Priorité aux cartes à débit différé
Enfin, dernier fait notable, 76 des établissements du panel proposent désormais des cartes de paiement à débit immédiat au même tarif que les cartes de paiement à débit différé, en principe plus chères compte tenu de l'avance de trésorerie. Il y a même 18 établissements qui proposent des cartes à débit immédiat plus chères que les cartes à débit différé. Le monde à l'envers.
Cette tendance, qui avait déjà été relevée l'an dernier, a cependant une explication toute logique : les banques touchent en effet une commission d'interchange plus élevée sur les cartes à débit différé. Tant pis si le débit différé peut contribuer au surendettement, à l'instar du paiement fractionné.

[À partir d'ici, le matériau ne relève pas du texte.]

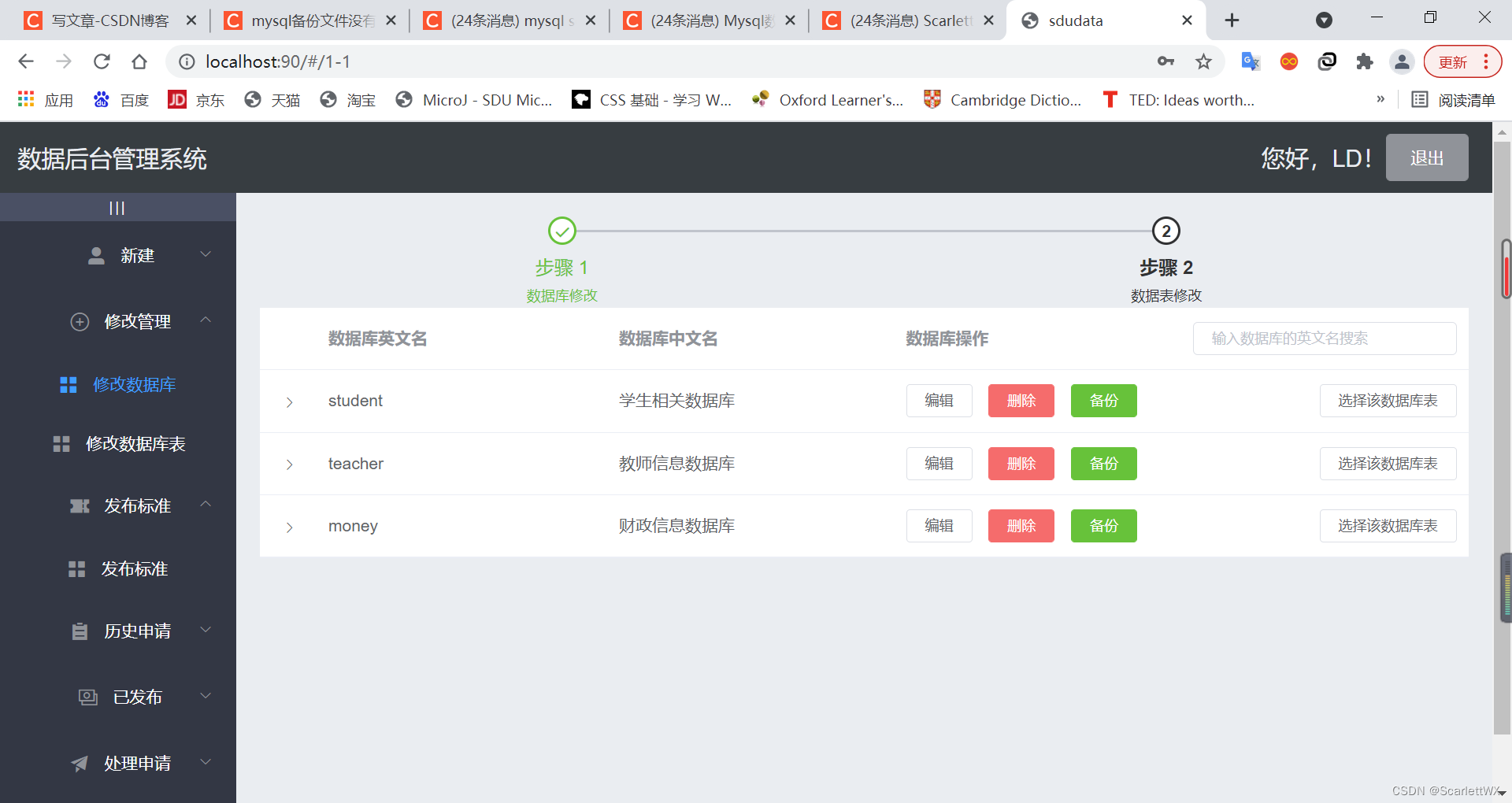
Task: Click the 新建 person icon in sidebar
Action: 95,254
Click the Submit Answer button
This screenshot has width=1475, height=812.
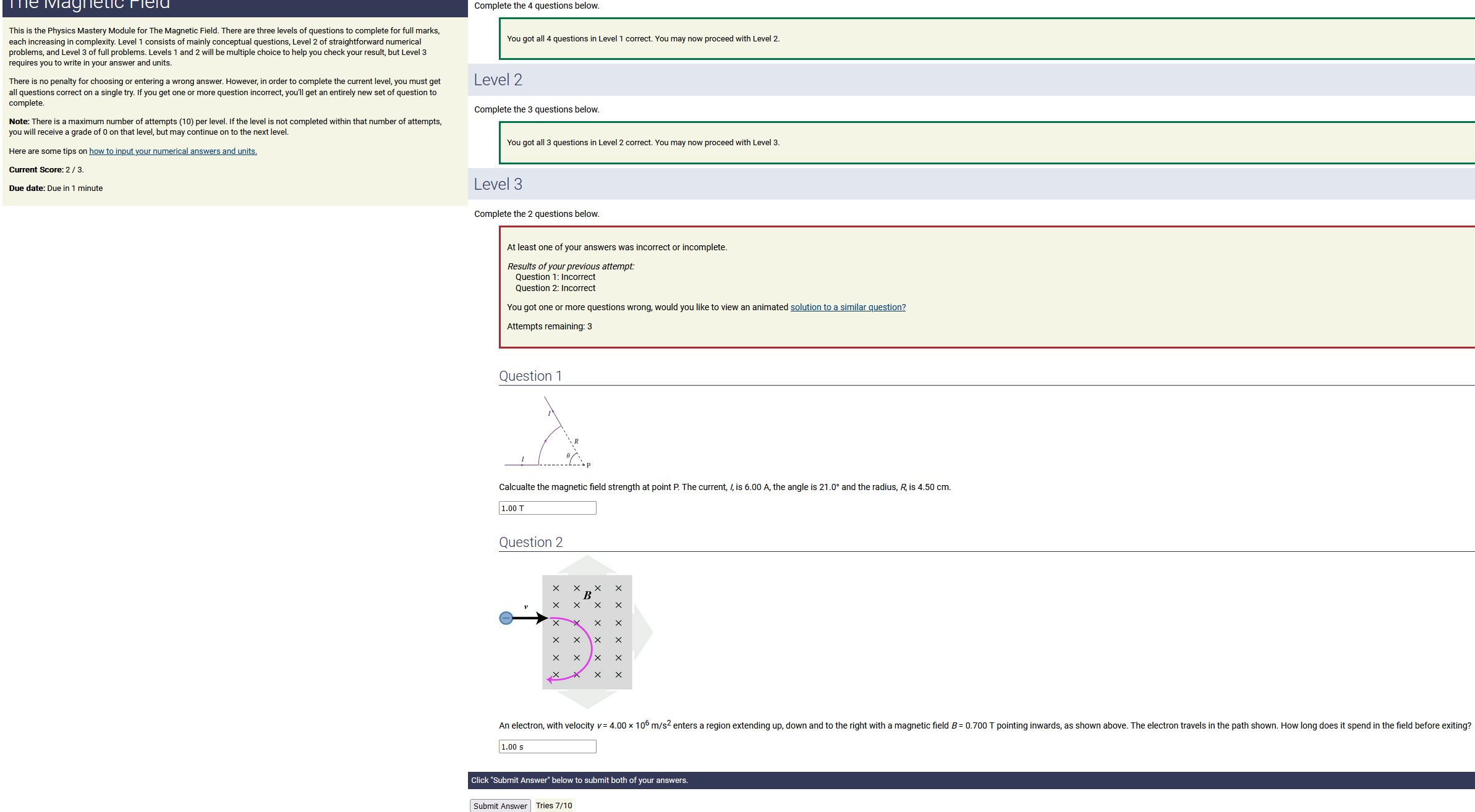499,806
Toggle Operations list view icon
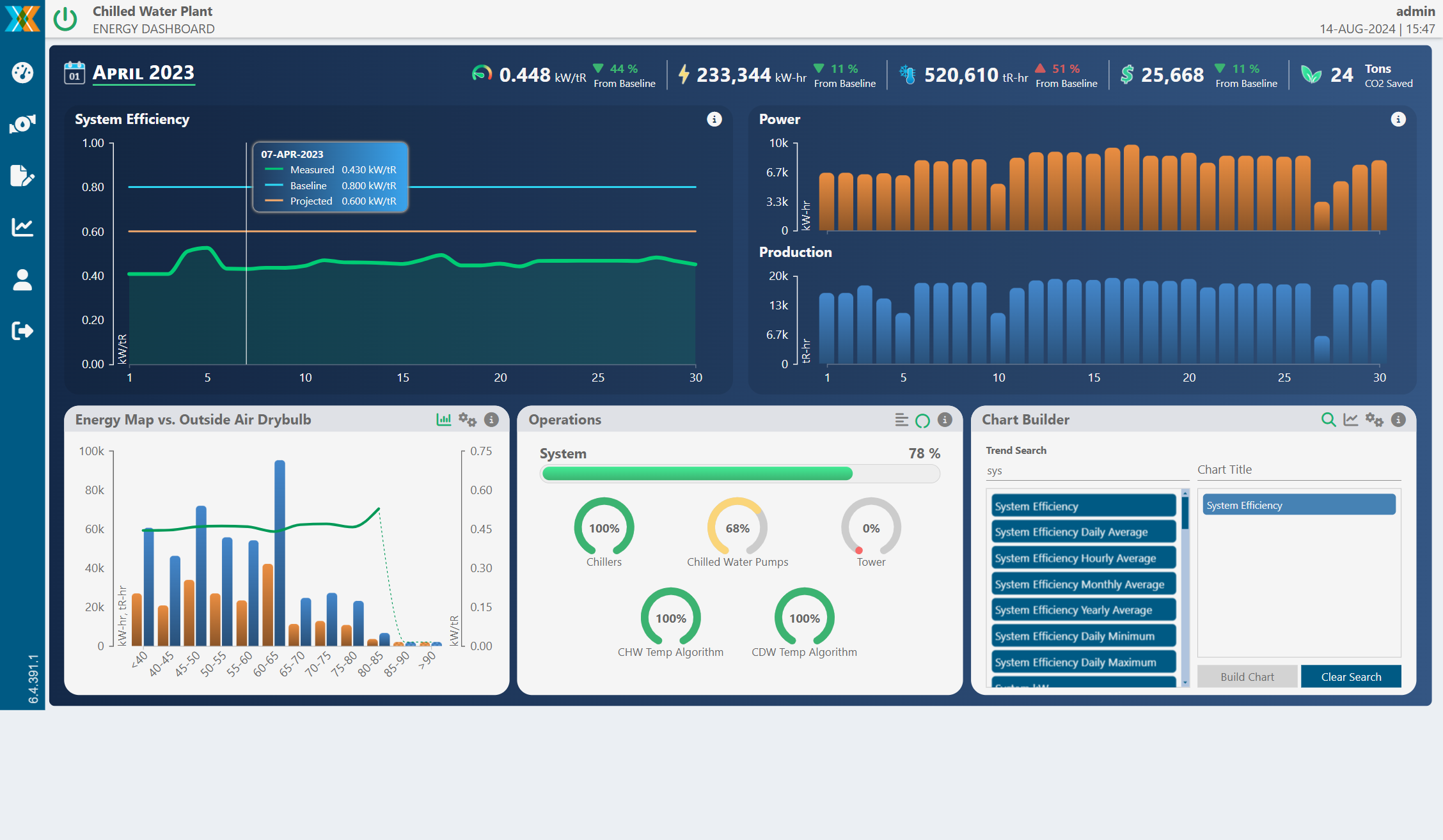Viewport: 1443px width, 840px height. tap(901, 419)
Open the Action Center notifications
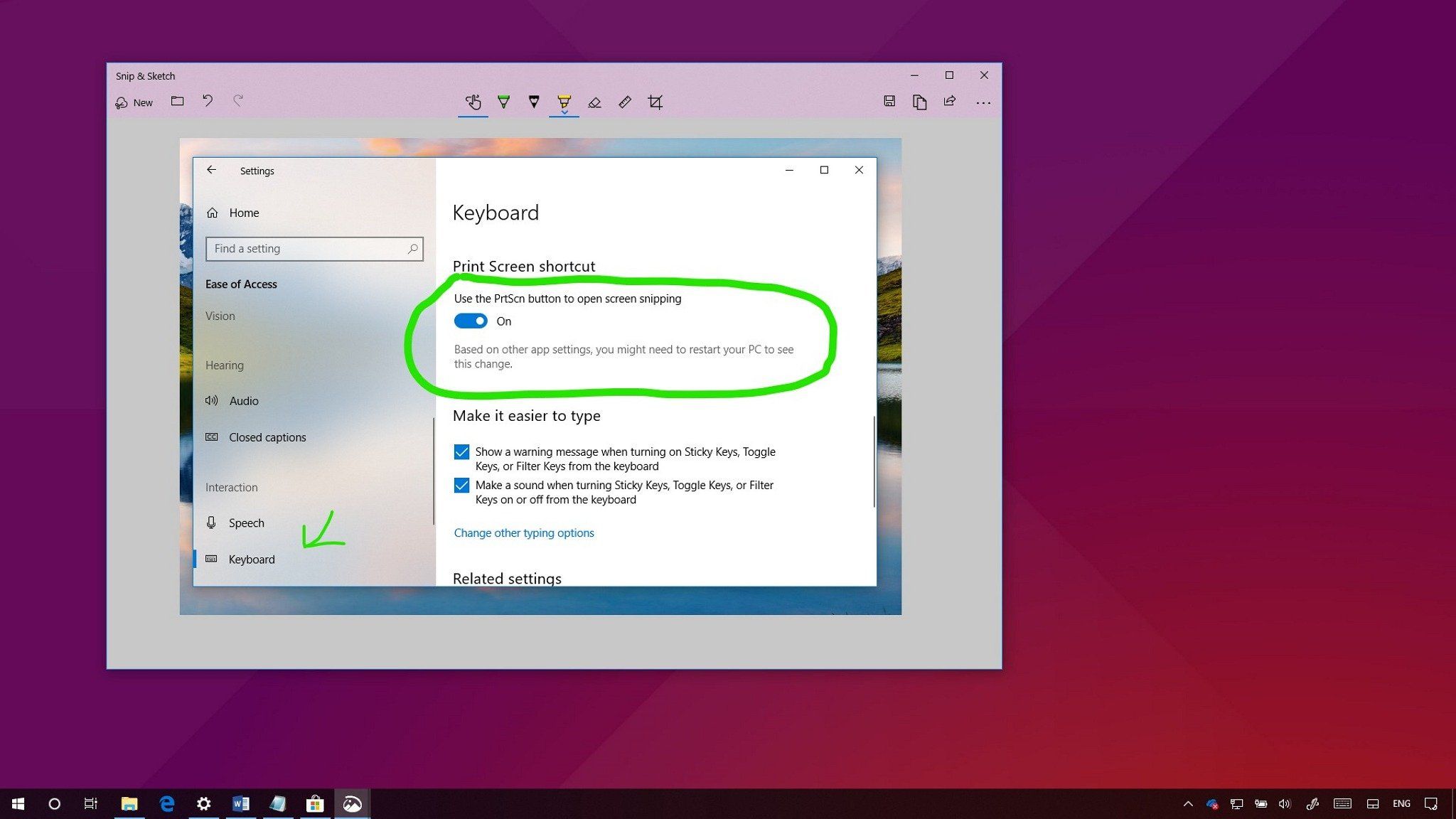 1431,804
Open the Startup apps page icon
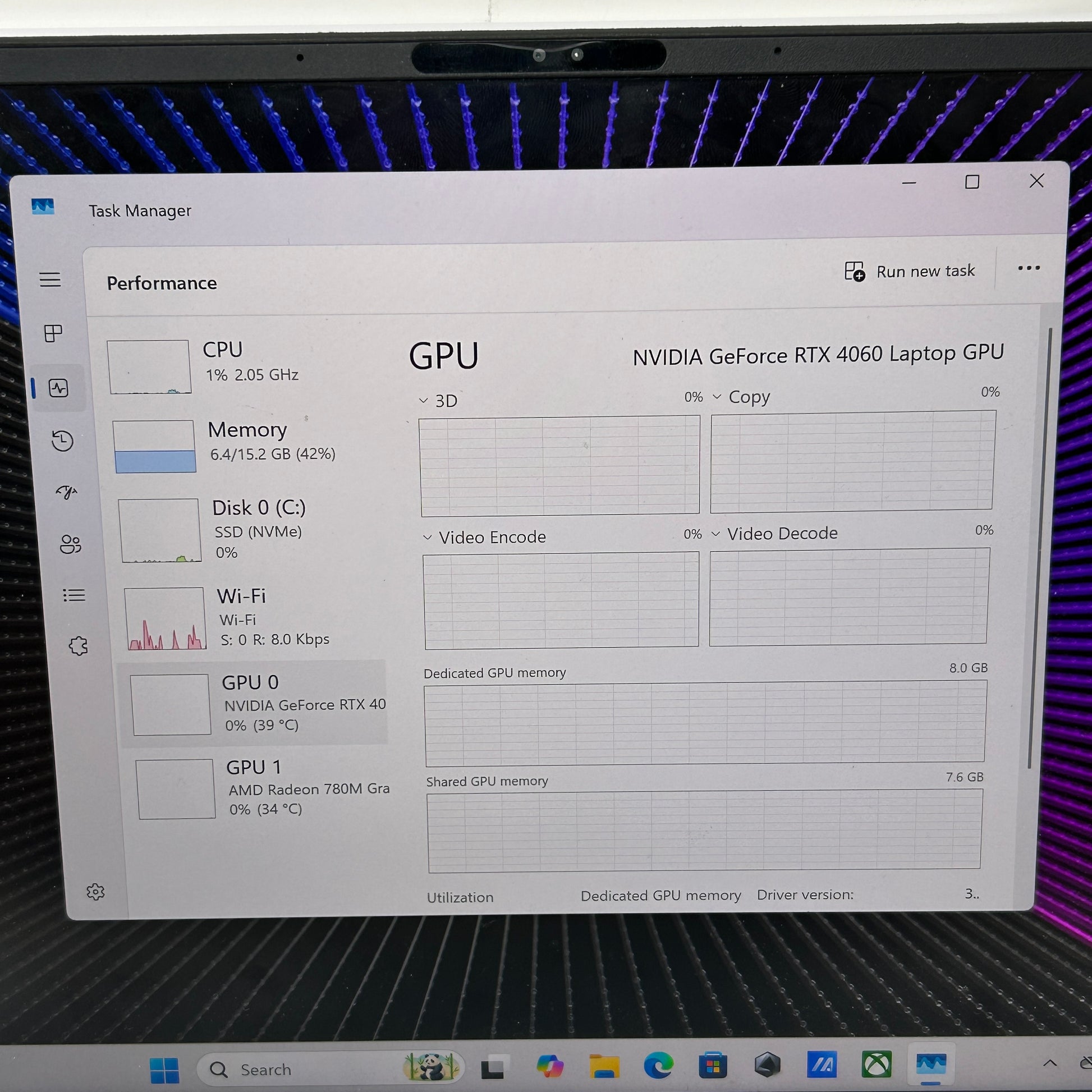The height and width of the screenshot is (1092, 1092). 67,492
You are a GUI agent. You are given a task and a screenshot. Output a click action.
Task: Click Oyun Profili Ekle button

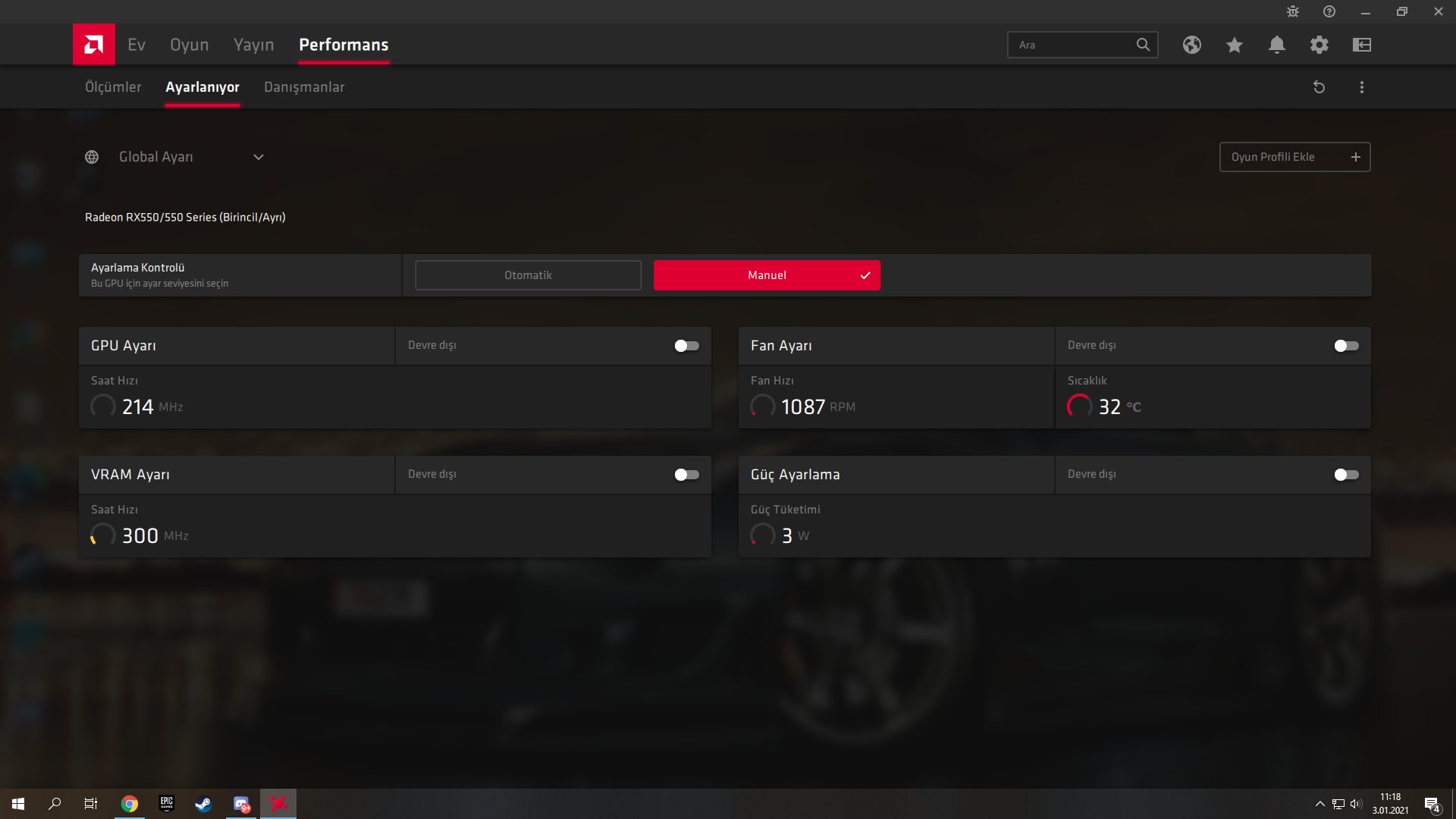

Ce sont donc des résultats en demi-teinte que montre cette nouvelle édition de l'OTB. Les banques, qui ont beaucoup perdu sur leur marge d'intermédiation en 2022 et au premier semestre 2023, tentent manifestement de se refaire sur les commissions de services. Il faut également s'attendre, contrairement aux dernières années, à des surprises lorsque les calculs seront effectués en moyenne pondérée. Et encore, l'OTB ne se penche que sur les tarifs pour la clientèle des particuliers. Les tarifs bancaires pour la clientèle des professionnels et des entreprises explosent à l'abri des regards.